### ENTRIES SHOWN

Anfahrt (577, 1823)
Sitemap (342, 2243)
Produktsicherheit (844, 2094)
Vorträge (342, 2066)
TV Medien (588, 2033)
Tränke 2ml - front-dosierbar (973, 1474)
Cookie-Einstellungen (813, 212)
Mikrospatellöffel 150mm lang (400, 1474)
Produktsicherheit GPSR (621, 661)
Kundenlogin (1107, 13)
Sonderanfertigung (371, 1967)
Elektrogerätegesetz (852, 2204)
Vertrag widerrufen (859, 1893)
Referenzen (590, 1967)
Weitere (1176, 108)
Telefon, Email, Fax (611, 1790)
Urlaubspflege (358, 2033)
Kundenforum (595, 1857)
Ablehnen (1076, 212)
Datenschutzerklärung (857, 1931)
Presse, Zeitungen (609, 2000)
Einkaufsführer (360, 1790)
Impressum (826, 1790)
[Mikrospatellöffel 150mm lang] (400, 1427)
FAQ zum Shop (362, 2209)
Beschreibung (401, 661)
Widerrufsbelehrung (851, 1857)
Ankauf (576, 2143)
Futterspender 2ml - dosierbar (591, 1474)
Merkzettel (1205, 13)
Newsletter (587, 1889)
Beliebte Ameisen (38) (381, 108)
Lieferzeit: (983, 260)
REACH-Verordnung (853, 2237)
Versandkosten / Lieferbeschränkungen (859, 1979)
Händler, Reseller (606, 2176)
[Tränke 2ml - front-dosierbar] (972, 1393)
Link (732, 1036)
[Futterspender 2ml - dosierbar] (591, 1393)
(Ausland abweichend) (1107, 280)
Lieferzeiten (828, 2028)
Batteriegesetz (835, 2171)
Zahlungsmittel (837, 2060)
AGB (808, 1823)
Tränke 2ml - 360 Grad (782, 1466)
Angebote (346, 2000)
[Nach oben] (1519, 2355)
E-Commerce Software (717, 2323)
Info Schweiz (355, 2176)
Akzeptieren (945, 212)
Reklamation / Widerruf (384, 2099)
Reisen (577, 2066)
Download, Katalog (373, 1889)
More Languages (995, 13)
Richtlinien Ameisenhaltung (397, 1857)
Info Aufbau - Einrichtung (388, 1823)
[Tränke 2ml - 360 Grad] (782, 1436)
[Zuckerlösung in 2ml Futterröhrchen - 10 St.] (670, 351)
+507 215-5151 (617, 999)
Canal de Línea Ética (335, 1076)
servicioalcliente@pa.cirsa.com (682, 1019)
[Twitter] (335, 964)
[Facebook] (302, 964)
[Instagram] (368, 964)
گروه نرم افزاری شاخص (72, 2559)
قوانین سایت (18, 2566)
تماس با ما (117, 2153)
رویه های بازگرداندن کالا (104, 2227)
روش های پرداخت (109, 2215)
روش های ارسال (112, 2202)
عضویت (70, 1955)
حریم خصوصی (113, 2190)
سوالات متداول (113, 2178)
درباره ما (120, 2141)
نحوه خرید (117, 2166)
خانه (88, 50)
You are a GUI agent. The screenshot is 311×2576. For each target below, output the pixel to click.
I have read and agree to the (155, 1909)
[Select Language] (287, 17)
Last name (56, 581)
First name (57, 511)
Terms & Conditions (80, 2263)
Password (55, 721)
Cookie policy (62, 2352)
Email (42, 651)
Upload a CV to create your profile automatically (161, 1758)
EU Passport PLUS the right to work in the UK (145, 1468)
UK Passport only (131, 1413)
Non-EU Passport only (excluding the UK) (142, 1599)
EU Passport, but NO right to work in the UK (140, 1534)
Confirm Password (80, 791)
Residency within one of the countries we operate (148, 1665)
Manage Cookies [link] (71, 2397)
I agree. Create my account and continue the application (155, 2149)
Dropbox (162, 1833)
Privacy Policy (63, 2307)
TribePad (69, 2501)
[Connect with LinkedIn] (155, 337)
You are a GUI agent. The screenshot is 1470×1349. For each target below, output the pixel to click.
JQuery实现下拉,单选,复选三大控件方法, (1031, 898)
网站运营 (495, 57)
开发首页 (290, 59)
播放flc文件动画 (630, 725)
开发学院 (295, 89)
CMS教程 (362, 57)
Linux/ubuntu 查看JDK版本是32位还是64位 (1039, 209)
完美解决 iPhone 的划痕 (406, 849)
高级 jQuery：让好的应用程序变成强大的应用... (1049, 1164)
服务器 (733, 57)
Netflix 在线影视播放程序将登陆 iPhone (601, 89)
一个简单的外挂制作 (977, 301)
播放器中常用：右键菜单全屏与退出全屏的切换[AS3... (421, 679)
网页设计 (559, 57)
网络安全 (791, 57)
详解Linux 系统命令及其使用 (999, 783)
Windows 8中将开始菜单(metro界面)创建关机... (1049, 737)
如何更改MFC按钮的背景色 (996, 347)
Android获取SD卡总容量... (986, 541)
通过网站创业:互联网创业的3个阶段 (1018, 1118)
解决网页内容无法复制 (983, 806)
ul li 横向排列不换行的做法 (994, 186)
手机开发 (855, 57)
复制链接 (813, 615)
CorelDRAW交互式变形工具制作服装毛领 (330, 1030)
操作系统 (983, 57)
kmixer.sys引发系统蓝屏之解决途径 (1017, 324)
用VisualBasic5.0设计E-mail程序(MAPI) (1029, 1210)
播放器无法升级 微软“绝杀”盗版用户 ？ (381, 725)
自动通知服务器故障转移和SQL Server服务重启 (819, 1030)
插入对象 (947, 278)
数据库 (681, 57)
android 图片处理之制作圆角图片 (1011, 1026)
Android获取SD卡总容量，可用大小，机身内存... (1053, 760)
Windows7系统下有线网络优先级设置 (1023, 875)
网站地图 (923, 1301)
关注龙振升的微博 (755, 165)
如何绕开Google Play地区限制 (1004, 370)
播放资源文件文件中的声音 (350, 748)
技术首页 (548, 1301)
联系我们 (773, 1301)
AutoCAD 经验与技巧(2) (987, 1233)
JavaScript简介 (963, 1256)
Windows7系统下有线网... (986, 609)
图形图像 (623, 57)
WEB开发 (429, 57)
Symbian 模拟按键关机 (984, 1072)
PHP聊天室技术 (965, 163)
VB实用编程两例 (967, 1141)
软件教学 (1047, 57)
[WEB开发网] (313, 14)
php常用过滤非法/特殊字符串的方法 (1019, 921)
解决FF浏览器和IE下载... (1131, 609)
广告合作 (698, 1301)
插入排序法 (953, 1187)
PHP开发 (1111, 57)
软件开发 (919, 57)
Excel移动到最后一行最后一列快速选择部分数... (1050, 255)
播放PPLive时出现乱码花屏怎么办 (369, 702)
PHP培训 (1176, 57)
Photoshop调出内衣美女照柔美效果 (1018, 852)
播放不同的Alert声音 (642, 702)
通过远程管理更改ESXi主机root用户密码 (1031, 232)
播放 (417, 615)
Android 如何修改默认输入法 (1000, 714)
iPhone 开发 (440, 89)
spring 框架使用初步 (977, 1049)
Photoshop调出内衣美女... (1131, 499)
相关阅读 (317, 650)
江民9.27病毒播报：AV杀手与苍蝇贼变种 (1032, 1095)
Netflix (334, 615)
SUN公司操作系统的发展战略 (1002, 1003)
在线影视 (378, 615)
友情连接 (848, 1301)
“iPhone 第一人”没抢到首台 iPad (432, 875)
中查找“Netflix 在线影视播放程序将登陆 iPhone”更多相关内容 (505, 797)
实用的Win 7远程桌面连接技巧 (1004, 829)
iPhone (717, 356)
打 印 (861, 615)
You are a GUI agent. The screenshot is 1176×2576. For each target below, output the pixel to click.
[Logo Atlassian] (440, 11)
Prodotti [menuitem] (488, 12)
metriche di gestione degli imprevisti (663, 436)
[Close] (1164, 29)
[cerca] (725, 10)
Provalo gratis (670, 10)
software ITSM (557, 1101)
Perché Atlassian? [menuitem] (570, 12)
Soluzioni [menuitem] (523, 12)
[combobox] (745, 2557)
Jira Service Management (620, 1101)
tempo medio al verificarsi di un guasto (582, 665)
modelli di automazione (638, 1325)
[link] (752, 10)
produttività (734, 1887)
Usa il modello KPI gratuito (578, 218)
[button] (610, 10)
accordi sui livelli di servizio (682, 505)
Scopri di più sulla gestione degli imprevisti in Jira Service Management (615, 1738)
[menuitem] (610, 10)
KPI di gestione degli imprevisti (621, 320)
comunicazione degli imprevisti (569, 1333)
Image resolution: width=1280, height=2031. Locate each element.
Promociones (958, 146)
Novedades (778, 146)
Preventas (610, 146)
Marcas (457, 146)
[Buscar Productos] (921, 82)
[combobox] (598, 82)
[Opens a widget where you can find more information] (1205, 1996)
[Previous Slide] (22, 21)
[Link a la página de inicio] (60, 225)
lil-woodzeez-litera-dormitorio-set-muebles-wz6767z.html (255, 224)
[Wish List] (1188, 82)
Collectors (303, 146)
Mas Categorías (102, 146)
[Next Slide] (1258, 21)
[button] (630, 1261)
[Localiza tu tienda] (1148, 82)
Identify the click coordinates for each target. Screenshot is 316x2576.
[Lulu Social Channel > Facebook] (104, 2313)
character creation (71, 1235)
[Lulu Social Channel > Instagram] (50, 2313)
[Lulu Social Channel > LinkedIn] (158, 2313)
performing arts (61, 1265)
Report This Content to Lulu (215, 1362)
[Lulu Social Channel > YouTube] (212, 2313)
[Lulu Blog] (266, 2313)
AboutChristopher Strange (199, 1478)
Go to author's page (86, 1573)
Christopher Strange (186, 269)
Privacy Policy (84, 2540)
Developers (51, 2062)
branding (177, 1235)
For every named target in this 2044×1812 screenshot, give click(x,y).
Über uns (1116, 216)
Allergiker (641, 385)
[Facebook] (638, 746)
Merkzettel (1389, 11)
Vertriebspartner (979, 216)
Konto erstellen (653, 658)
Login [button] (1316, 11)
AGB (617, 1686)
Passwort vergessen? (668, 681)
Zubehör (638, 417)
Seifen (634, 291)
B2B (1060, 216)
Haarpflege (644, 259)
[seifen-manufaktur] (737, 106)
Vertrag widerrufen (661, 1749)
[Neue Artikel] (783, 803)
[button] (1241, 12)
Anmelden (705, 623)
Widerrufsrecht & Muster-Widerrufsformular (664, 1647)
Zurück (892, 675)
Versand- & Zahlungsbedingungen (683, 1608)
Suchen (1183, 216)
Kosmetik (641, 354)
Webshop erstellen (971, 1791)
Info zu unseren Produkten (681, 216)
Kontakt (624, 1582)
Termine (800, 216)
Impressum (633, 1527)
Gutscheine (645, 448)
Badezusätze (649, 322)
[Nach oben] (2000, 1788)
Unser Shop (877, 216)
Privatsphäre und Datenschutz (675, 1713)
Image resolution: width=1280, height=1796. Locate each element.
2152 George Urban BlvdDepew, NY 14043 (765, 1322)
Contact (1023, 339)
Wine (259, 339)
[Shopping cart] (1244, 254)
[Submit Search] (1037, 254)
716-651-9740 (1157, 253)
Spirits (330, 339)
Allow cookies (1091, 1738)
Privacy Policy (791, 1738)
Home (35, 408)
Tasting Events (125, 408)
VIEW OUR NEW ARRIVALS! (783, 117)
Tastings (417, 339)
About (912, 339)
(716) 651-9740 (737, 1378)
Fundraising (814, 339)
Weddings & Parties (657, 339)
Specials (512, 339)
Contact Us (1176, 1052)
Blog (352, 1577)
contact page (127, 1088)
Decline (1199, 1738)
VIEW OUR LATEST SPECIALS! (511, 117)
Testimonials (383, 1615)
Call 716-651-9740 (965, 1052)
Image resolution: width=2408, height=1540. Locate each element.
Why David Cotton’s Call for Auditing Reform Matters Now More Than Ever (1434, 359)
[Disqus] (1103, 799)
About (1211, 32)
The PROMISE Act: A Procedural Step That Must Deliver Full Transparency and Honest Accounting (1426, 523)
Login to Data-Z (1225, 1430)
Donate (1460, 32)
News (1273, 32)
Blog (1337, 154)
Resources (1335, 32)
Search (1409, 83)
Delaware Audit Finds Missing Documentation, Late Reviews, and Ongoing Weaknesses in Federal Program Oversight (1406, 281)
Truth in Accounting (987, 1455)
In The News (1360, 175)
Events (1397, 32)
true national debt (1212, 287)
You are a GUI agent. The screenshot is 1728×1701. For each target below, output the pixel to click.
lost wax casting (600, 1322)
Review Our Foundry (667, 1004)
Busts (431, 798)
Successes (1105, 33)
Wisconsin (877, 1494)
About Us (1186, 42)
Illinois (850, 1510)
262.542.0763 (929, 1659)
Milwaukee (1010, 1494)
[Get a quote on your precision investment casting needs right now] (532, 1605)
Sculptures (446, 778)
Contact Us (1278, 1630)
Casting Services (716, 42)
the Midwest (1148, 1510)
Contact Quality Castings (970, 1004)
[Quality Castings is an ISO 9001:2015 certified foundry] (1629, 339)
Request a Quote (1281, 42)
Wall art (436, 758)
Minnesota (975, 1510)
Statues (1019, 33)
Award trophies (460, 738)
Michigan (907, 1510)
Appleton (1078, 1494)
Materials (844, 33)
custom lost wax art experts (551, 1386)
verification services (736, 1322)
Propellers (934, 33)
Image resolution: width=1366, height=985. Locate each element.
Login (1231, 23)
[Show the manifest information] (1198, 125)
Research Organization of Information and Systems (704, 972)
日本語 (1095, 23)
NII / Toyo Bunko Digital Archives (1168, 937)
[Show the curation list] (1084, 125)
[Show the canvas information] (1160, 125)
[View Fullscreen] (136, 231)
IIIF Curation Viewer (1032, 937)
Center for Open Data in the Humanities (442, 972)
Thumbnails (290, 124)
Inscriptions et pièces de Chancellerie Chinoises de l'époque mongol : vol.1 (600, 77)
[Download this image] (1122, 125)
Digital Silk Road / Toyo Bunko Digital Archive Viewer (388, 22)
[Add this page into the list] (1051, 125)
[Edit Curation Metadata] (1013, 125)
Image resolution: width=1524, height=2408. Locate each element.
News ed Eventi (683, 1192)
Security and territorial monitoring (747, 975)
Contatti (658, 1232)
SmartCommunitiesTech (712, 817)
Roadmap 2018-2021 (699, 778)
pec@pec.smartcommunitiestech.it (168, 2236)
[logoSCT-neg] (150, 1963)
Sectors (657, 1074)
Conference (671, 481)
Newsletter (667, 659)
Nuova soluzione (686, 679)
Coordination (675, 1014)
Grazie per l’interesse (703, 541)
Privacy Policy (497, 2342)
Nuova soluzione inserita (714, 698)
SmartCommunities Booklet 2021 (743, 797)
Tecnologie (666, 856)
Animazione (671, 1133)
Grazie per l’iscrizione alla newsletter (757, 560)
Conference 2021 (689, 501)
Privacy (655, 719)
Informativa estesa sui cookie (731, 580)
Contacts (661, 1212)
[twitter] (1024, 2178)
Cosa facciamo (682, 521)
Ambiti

######

Every line of the listing that includes the word "Futterspender" must be copied.

> _ANSWER_
Futterspender 2ml - dosierbar (591, 1474)
[Futterspender 2ml - dosierbar] (591, 1393)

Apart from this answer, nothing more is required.